CRG5150 - Financial redress: Reasonable and proportionate

It is our policy to reimburse costs incurred as a direct result of our mistake, so long as those costs are reasonable and proportionate. In the majority of cases it is quite evident that the costs claimed are reasonable and proportionate. But in some cases you will need to give this aspect careful thought.

Just because a cost is incurred as a direct result of our mistake or delay, it may not necessarily be a reasonable cost and it may not be appropriate to reimburse the full amount.

While it is not for us to question what costs the customer needed or chose to incur, we will not reimburse costs that are unreasonable or excessive. To illustrate this point, consider the case of a customer who comes to the Enquiry Office by bus or train to tell us about, and sort out, an incorrect tax credit award. Another customer chooses to hire a helicopter for the same purpose. Both have had to incur costs to put right our mistake. But you are entitled to consider whether the cost of hiring a helicopter was excessive in the circumstances and limit financial redress to what you consider to be a reasonable amount. Remember a customer would be expected to minimise and mitigate any additional cost. If they choose not to and incur excessive costs, we will only reimburse what we would consider to be reasonable.

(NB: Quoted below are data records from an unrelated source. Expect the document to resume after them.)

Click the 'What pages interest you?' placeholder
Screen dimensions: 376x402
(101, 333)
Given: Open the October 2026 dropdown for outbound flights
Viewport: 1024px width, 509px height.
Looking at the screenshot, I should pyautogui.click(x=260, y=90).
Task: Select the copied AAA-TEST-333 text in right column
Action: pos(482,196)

Consider another example. We write to a customer but we get his middle initial wrong. The customer telephones the author of the letter to complain, and is told that our records are correct but that the letter contained a simple typing error. The customer is not satisfied and speaks to the manager at some length. He writes in to the author and the manager, and phones on a number of further occasions to complain at length about what happened. He wants to be reimbursed for all the phone calls and the cost of postage, and seeks a payment for worry and distress. In this case, you are entitled to question whether the customer’s reaction to the mistake and the costs he incurred, after having been assured that it was a simple typing error and that our records held the correct information, was proportionate.